A little after midnight, the prayers of hundreds of families were answered Sept. 2 as a convoy of 11 buses rolled up at Southern University in Baton Rouge, carrying evacuees from Xavier University in New Orleans.
"I just want to see those lights come around the corner," said Erica Schroeder of New Orleans, waiting anxiously outside Southern’s Clifford T. Seymour Hall, the men’s gym. She was hoping to spot AudreyPrice, her mother, as she peered through the tinted windows of the buses that stretched for nearly a block around the gym. "I just want to get her here so she can relax."
Price was among more than 400 storm-weary students, faculty, staff and relatives who stayed at the private, historically black university’s campus as flood waters rose around them. "Thank you, Jesus," Schroeder said, as she found her mother in a reunion scene that would be repeated for many through the day.
"I couldn’t leave those kids," said Price, explaining how she came to be among the storm victims taking shelter on upper floors of Xavier dormitories. "I had to be the mother."
Four hundred sixty students became trapped on the mid-city campus after Hurricane Katrina, its storm surge and broken levees together unleashed a deadly flood from Lake Pontchartrain. They were not alone: Price and other staff and faculty members remained with them, along with campus police and other refugees from the floods, including some friends of Xavierites and family members.

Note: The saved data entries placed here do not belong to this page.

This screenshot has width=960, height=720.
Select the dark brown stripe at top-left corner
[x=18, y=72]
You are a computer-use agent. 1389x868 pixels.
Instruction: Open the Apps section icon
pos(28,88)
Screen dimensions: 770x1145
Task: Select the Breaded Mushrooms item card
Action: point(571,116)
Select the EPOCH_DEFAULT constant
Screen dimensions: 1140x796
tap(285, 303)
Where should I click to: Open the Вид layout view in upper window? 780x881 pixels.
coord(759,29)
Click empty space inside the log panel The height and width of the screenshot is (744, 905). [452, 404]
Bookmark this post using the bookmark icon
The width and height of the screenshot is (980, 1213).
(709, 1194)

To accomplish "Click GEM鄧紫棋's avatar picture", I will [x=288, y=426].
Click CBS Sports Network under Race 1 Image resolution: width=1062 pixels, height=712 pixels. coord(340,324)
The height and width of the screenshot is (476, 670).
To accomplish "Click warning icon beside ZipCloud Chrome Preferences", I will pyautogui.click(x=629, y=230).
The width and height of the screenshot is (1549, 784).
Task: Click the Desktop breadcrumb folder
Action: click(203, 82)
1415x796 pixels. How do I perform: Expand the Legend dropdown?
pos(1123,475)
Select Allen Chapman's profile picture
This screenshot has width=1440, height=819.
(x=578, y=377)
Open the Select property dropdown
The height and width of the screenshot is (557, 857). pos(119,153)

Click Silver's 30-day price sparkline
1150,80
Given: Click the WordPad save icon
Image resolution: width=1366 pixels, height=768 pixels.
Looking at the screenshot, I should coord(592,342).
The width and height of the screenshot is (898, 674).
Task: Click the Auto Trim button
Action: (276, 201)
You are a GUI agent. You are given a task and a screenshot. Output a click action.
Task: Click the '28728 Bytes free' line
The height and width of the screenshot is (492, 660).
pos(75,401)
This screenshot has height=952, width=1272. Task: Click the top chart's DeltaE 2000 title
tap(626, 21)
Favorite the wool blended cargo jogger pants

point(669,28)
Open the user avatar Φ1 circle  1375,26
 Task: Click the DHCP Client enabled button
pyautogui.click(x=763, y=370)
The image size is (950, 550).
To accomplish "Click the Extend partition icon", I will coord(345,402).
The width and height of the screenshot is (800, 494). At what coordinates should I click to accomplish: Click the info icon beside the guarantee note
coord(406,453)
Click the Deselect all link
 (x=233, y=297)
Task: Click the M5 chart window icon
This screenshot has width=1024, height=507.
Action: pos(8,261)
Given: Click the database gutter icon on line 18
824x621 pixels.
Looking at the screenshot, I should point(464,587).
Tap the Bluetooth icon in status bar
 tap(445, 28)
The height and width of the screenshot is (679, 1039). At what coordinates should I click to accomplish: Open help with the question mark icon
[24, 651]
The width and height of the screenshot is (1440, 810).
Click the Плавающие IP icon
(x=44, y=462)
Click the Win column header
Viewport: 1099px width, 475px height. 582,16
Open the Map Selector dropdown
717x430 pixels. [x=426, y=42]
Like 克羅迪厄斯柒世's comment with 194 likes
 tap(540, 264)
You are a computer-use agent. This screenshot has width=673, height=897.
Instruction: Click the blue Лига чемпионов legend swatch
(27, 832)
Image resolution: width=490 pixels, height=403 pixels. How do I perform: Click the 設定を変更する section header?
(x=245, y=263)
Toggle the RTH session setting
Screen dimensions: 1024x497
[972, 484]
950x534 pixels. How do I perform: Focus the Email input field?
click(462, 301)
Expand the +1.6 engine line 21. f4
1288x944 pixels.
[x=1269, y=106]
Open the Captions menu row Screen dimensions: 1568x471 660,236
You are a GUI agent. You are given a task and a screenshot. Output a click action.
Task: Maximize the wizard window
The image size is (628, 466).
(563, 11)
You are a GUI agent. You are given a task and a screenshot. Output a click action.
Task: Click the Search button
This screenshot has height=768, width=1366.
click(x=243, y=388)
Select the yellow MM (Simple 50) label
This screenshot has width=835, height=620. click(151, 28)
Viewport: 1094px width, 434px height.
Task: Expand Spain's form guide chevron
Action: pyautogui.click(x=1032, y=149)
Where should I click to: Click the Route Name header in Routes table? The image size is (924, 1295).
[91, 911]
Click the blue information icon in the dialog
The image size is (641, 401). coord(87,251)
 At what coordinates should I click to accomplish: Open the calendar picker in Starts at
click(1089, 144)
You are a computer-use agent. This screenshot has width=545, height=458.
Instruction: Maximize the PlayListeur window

They were welcomed at Southern by area Xavier alumni, volunteers and relatives. Jesse Jackson, whose local Rainbow/PUSH Coalition leaders helped to secure the students’ safety, was also there. Only a day before, he had held a news conference blasting the government’s handling of a catastrophe affecting so many poor and black residents across the Gulf region.
The buses dropped off 250 storm-weary students, faculty, staff and others at a shelter hastily assembled by the alumni volunteers in the Seymour gym. The remaining students continued on another four-hour trek to Grambling University in north Louisiana, where they arrived at about 5 a.m.
"I didn’t care where they brought us," said Xavier sophomore Brittany Melvin of Chicago. "I am just happy to be out of that dorm."
When they arrived, some ran off the bus, searching for electrical outlets to charge cell phones and other communications devices so they could contact relatives. Others gathered their belongings and trudged up the ramp of the gym to check in at the shelter and receive a hot meal. Many told accounts of their days of waiting.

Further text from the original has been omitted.